Collected data

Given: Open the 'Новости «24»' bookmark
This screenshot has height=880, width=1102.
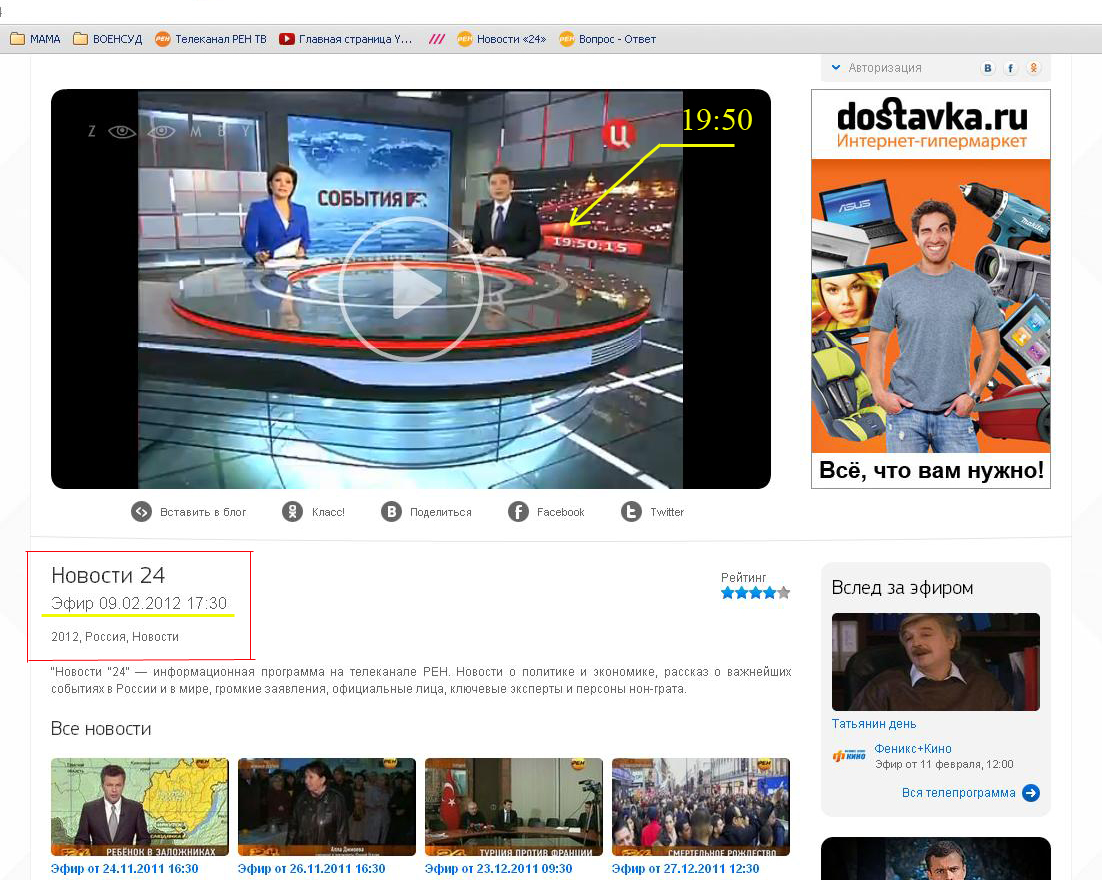Looking at the screenshot, I should [502, 39].
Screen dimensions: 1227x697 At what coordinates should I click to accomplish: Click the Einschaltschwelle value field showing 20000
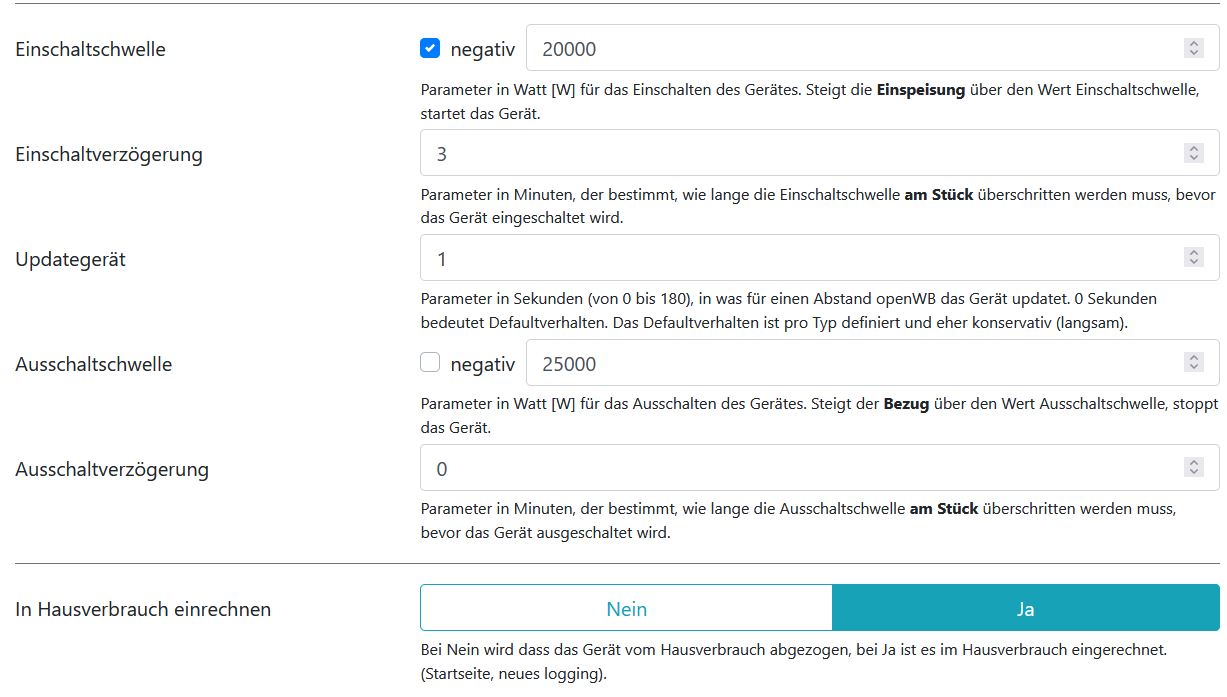tap(850, 48)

> Aim of the task
Here the job is to print all the entries above exactly, minus the images.

> Response to this task
Given: Open the 'Новости «24»' bookmark
This screenshot has height=880, width=1102.
Looking at the screenshot, I should [502, 39].
Screen dimensions: 1227x697 At what coordinates should I click to accomplish: Click the Einschaltschwelle value field showing 20000
tap(850, 48)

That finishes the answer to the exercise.